◆ **Task requirements**
- 1) Using the PMQs review, say whether each statement agrees with the text: (a) Miliband got a huge cheer when he stood up to speak. (b) Cameron would not say whether he was worried about the unemployment figures. (c) Cameron said youth unemployment had risen by 40% under Labour. Answer each with yes or no and quote the deciding words.
- 2) According to the PMQs review, which coalition decision did Miliband attack before Cameron answered with statistics?
- 3) Write the next part of the PMQs review, picking up after its last sentence.

◆ **Provided text**
......

Wednesday 19 January 2011

PMQs Review - 19th January 2011

Bit of an odd session today, with a six-question break in the middle of Ed Miliband's questions to the PM. Even odder, however, was the huge cheer that Miliband got when he stood up to speak: for a split-second I think he thought something else was going on in the Chamber. Still, it's definitely good news for the Labour leader that his party is starting to support him.

The first question, as it tends to be with Miliband, was very simple. He asked if it was a good thing that unemployment was rising. Cameron responded very well and actually gave an honest answer, stating that he was worried about the figures but that there was some progress being made. He then, cleverly, raised the issue of youth unemployment and pre-empted the Leader of the Opposition by saying that it had increased by 40% under Labour.

And so it all started to go wrong for Ed. He clumsily read out his clearly scripted line which bore no relation to what Cameron had just said, and accused him of being complacent - Cameron's answer had been anything but. He then delivered a hopeless line about how the PM was 'rumbled' in Oldham. It made no sense. Predictably, Cameron laid into him for his inability to debate properly and his reliance on his notes, before easily swatting away his attack on the coalition's decision to scrap the Future Jobs Fund with some excellent statistics.

......

◆ **Dataset content**

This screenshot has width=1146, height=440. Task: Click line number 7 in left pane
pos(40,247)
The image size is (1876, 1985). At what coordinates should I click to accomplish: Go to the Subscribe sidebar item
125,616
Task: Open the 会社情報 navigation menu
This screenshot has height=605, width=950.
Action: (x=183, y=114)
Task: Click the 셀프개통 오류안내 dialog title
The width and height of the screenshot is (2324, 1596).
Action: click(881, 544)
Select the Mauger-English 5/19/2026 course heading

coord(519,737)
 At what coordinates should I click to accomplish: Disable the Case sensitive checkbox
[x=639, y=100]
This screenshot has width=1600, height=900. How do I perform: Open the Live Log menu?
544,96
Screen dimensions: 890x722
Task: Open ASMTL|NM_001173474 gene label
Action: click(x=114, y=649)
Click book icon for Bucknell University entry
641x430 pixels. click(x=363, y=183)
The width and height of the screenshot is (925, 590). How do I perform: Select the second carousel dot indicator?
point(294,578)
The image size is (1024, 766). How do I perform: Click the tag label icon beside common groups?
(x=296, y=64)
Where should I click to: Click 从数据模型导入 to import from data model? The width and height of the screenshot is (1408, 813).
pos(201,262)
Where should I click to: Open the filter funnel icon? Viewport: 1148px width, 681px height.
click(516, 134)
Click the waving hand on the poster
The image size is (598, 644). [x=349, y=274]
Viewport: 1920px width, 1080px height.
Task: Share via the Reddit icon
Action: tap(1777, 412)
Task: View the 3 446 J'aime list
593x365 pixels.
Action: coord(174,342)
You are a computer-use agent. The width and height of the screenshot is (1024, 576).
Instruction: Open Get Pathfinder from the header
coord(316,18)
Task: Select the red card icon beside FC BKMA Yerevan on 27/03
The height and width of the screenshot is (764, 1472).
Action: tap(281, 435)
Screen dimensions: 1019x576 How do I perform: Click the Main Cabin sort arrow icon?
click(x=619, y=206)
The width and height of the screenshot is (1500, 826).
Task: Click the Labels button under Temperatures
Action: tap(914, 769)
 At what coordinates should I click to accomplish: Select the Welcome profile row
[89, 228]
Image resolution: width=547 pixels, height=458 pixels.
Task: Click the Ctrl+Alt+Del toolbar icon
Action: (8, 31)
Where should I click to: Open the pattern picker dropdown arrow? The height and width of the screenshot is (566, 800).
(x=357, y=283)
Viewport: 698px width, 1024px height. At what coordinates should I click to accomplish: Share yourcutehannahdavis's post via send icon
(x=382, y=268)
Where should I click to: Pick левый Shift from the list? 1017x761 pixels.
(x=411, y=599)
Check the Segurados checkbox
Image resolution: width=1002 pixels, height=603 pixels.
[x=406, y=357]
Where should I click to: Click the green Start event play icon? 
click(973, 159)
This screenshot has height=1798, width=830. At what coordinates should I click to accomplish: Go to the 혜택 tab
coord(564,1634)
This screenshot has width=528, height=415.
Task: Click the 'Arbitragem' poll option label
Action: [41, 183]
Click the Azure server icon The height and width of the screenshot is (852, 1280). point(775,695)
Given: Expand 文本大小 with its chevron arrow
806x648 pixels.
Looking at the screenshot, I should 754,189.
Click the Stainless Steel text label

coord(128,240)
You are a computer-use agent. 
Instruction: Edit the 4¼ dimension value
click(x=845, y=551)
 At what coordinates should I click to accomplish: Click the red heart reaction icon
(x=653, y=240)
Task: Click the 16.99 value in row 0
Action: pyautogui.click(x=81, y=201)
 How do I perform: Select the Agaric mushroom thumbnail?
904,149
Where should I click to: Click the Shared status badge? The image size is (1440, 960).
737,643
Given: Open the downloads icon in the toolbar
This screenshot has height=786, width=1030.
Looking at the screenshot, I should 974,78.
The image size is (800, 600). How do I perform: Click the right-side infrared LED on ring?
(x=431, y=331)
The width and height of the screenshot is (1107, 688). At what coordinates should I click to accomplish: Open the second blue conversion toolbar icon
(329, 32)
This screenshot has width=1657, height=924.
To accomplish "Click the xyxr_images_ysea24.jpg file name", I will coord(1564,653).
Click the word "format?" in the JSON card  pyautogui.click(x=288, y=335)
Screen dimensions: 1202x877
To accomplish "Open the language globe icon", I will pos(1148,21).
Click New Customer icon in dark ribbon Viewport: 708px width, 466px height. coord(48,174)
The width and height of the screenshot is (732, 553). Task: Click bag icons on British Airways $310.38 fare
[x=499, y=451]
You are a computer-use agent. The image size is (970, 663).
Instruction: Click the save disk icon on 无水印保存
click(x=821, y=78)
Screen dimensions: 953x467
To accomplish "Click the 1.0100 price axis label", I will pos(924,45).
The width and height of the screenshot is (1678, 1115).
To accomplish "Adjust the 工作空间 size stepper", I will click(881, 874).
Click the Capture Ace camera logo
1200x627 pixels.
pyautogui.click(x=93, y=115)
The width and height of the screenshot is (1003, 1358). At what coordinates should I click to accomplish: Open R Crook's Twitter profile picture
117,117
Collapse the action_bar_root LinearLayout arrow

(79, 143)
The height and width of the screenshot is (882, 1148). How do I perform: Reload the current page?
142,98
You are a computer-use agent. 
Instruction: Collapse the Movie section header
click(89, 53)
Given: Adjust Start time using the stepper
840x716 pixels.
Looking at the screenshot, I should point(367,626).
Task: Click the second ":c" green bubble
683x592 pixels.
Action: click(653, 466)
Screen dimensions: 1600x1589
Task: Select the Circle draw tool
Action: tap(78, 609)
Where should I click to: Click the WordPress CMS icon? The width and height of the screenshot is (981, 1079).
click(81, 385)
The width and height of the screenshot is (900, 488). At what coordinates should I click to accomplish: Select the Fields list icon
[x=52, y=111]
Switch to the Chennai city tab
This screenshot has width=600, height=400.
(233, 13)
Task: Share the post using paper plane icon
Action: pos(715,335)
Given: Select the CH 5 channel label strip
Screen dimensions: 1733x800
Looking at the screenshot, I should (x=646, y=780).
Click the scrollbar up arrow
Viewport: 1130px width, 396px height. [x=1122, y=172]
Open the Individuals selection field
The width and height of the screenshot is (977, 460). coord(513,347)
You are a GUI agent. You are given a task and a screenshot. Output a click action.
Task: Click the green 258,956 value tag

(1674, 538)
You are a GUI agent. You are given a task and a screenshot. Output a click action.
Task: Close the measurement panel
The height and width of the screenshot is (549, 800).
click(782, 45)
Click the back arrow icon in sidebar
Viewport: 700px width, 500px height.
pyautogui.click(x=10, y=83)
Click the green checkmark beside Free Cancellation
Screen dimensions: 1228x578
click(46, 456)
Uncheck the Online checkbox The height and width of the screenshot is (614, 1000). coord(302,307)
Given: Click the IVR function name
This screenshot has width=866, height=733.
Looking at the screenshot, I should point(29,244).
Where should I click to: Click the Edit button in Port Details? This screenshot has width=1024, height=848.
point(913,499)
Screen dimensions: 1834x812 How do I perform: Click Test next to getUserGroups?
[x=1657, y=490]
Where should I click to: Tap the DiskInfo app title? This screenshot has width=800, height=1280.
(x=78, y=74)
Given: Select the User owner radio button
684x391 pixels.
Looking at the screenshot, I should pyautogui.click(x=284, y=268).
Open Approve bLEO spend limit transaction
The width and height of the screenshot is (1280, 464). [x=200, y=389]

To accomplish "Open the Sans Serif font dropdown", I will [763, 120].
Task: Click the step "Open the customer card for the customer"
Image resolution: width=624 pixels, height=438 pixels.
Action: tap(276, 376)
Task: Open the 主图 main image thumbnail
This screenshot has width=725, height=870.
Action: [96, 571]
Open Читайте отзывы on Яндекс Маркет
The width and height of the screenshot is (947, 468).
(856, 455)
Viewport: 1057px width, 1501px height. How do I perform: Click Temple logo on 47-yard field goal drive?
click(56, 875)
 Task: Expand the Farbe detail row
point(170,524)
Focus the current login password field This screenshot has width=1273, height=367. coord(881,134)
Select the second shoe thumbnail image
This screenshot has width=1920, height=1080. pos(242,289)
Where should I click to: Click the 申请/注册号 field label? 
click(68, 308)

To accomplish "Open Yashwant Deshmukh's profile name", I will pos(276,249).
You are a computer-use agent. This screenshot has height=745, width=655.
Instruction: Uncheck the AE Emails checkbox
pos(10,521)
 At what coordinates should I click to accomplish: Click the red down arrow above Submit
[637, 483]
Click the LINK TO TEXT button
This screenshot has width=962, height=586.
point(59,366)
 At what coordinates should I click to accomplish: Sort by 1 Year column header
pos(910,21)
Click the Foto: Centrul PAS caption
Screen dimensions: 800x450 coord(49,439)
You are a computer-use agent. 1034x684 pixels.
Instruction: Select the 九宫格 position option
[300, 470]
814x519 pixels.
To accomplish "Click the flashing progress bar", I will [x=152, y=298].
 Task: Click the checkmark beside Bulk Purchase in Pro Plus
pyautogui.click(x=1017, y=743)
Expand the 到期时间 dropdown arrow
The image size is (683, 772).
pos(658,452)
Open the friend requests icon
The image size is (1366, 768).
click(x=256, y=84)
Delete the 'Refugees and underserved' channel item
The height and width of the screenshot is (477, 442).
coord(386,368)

......

◆ **Answers to this exercise**
- 1)
(a) Yes: "the huge cheer that Miliband got when he stood up to speak"
(b) No: "stating that he was worried about the figures but that there was some progress being made"
(c) Yes: "it had increased by 40% under Labour"

- 2) The coalition's decision to scrap the Future Jobs Fund.

- 3)
We then endured a 6-question interlude before Miliband got back up to ask the PM if he could guarantee that hospital waiting times would not increase. This was a well-designed question, because the PM can't guarantee it. He can't because he's abolished top-down targets, and that means that there is no longer scope for a centrally imposed guarantee. But Cameron failed to make this point, and to argue that his reforms would reduce waiting times, which was his biggest slip-up of the day. Instead he just started to attack Labour for not promising an increase in NHS spending.

Miliband then pushed him on the same point again, and made a very good point about NHS waiting times going down under Labour. Cameron made the same response as before, criticising the Labour Party for not promising to increase NHS spending and trying - pretty unsuccessfully - to paint the Conservatives as the party of the NHS.

Miliband said Cameron was taking the 'National out of the NHS', which is a nice line but didn't really reinforce the point Miliband made in the previous question. Miliband then got a little personal, and called the PM 'arrogant'. By now Cameron had got back into his swing, and he came up with a line - I've no idea why he didn't use it earlier - that the waiting list times were in the NHS constitution. He also said the reforms would save £5bn and improve the NHS.

The session started with Cameron on top and ended the same way too. Miliband made some comments about broken promises which didn't fit his earlier questions and were horrendously delivered, prompting Cameron to make yet another joke about his sub-standard debating skills.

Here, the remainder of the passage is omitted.